Get outta here you skier! your kind isn't welcome round here!!


----------



## Donutz (May 12, 2010)

It occurs to me that these contest spammers may not be reading the "Posting Surveys and Advertising" FAQ since they don't think it applies. So I've added a new section under "Member Guidelines". 

http://www.snowboardingforum.com/welcome-new-riders-new-members/84537-member-guidelines.html


----------



## trapper (Jan 15, 2013)

Donutz said:


> It occurs to me that these contest spammers may not be reading the "Posting Surveys and Advertising" FAQ since they don't think it applies. So I've added a new section under "Member Guidelines".
> HI
> http://www.snowboardingforum.com/welcome-new-riders-new-members/84537-member-guidelines.html


No, no I'm sorry the correct answer is "fuck off skier".


----------



## linvillegorge (Jul 6, 2009)

Lexstar828 said:


>


That bottom left picture needs to be in every style/steeze thread all these kids post around here. Kids, that's how NOT to do style/steeze.

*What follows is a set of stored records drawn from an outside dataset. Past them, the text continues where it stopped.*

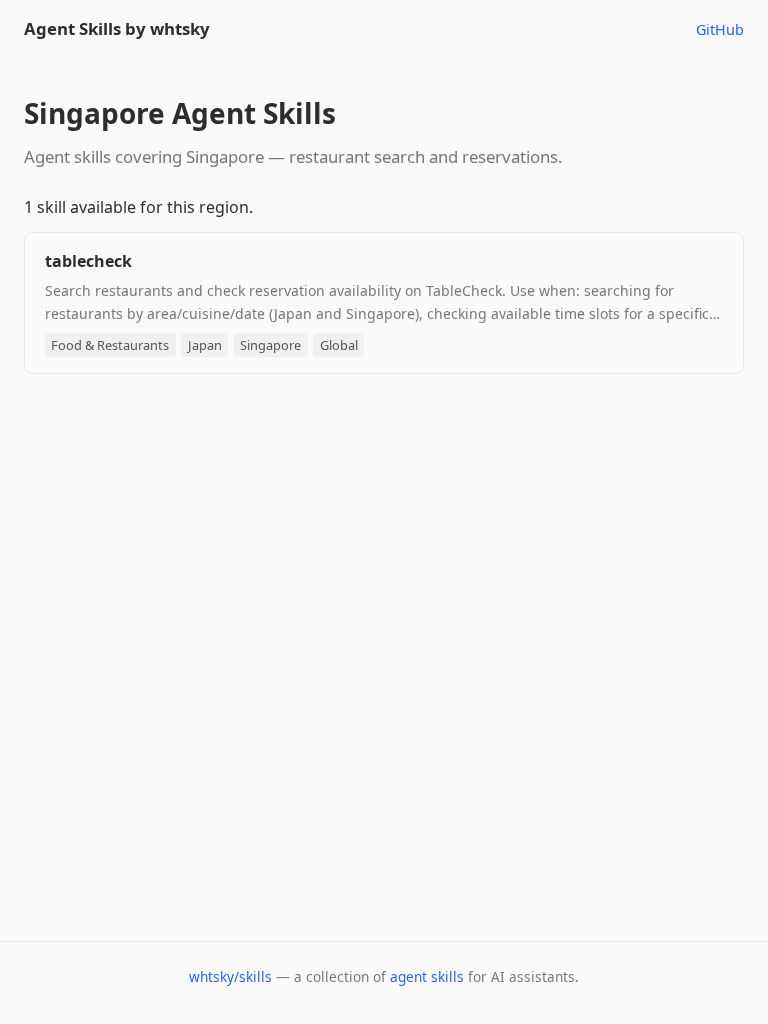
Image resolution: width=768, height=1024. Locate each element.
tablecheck (88, 261)
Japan (205, 345)
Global (339, 345)
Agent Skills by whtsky (117, 28)
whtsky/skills (230, 976)
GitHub (720, 29)
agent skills (427, 976)
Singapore (270, 345)
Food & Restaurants (110, 345)
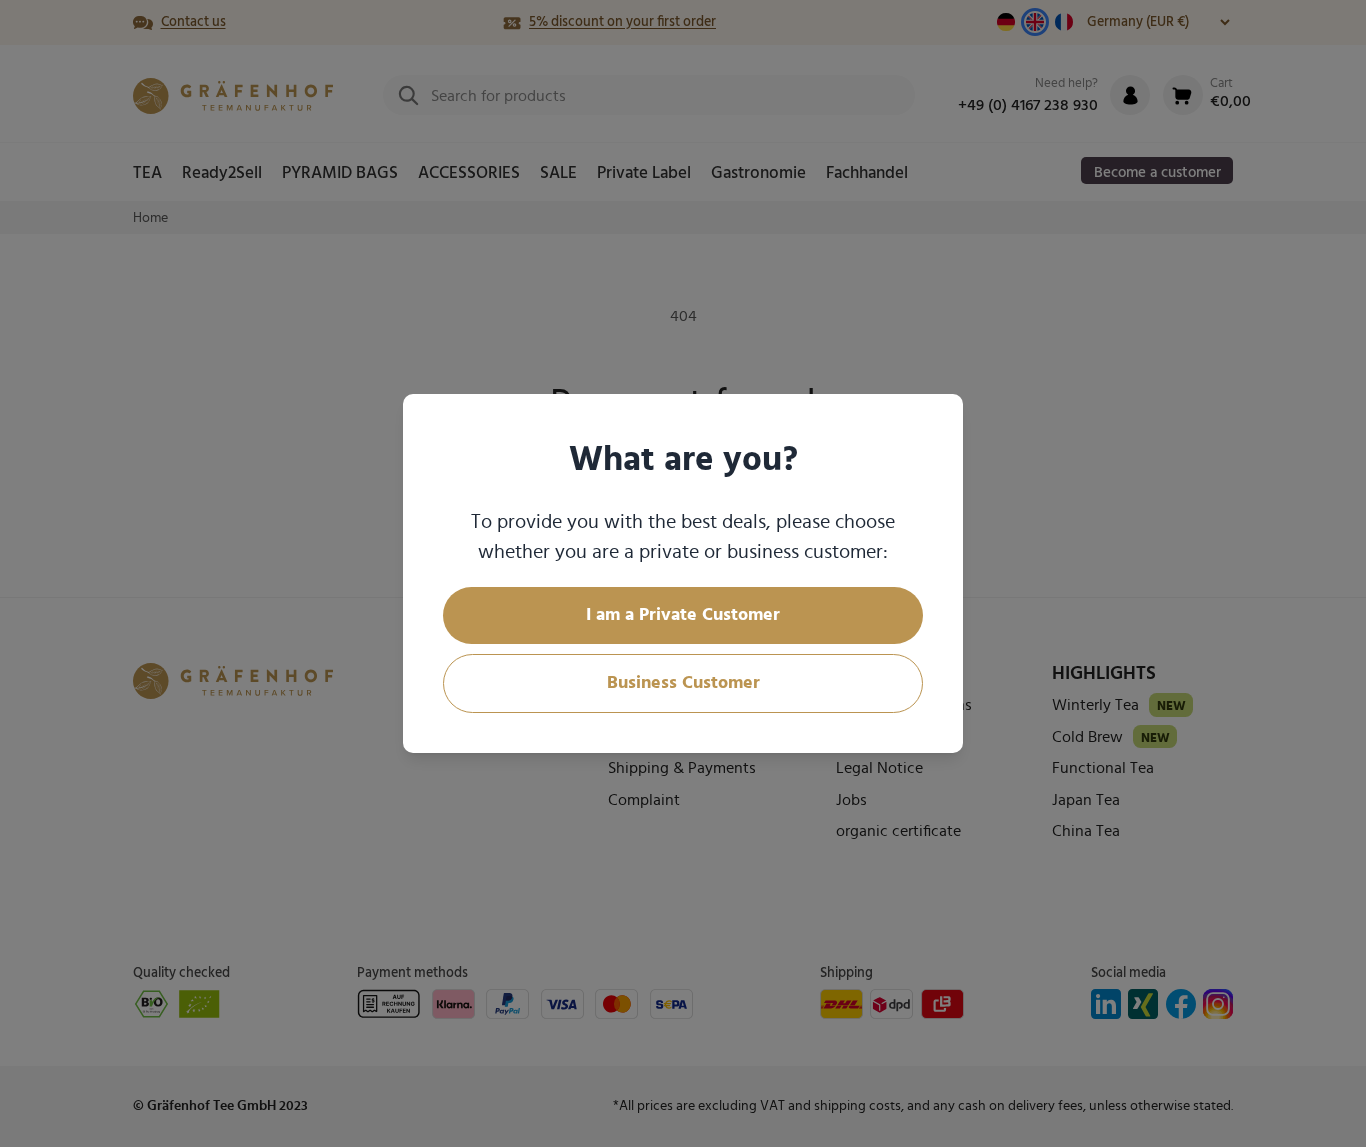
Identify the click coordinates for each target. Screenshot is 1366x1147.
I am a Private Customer (683, 615)
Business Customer (683, 683)
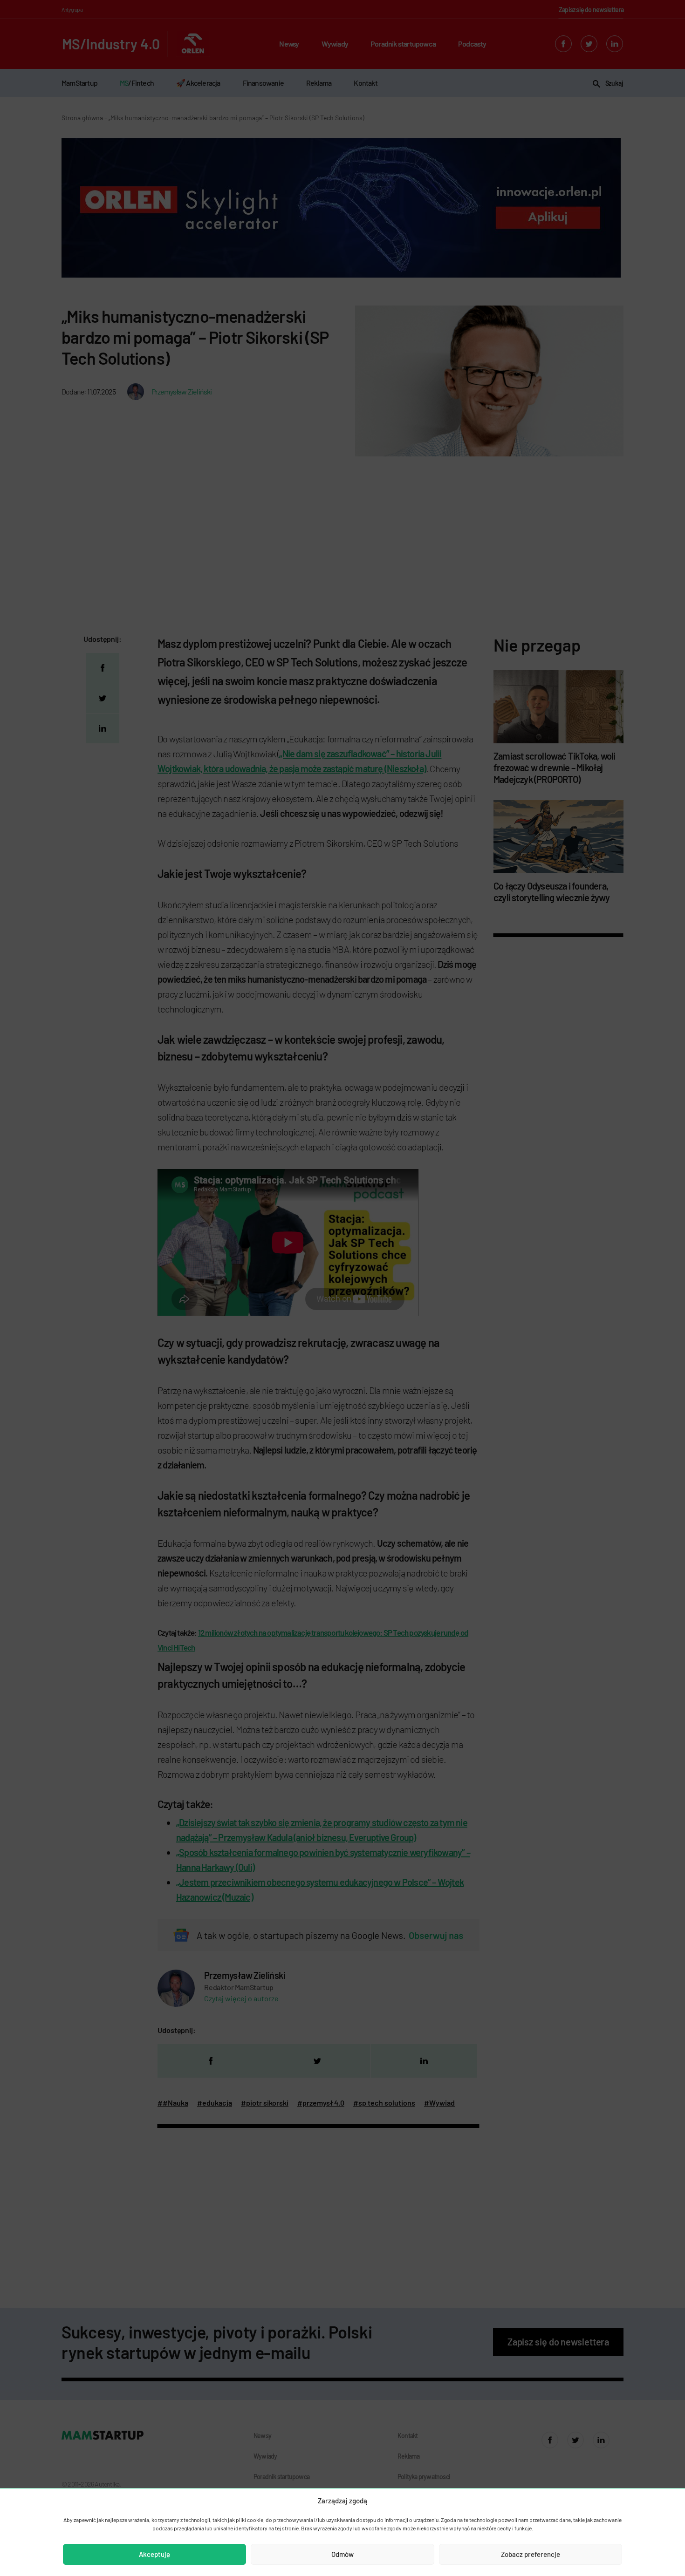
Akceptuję (154, 2554)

I hope 828 doesn't stand for the area code. WNC is a great place.


----------



## mojo maestro (Jan 6, 2009)

trapper said:


> No, no I'm sorry the correct answer is "fuck off skier".


Hilariousness..........


----------



## slyder (Jan 18, 2010)

regardless of you being a skier 

how the hell do you think any of those shitty photos have a chance in hell to win. I could teach my dog to do that and still take a better pic then you have there :eusa_clap:


----------



## Donutz (May 12, 2010)

mojo maestro said:


> Hilariousness..........


Well, he ain't wrong.


----------



## snowklinger (Aug 30, 2011)

slyder said:


> regardless of you being a skier
> 
> how the hell do you think any of those shitty photos have a chance in hell to win. I could teach my dog to do that and still take a better pic then you have there :eusa_clap:


Thanks Sly!

New background screen!


----------



## hardasacatshead (Aug 21, 2013)

slyder said:


> regardless of you being a skier
> 
> how the hell do you think any of those shitty photos have a chance in hell to win. I could teach my dog to do that and still take a better pic then you have there :eusa_clap:


This will take pride of place in the next "Am I doing a method?" thread.


----------



## andrewdod (Mar 24, 2013)

Heres a video thatll win you a contest too!

http://youtu.be/IAypG65Hp-A


----------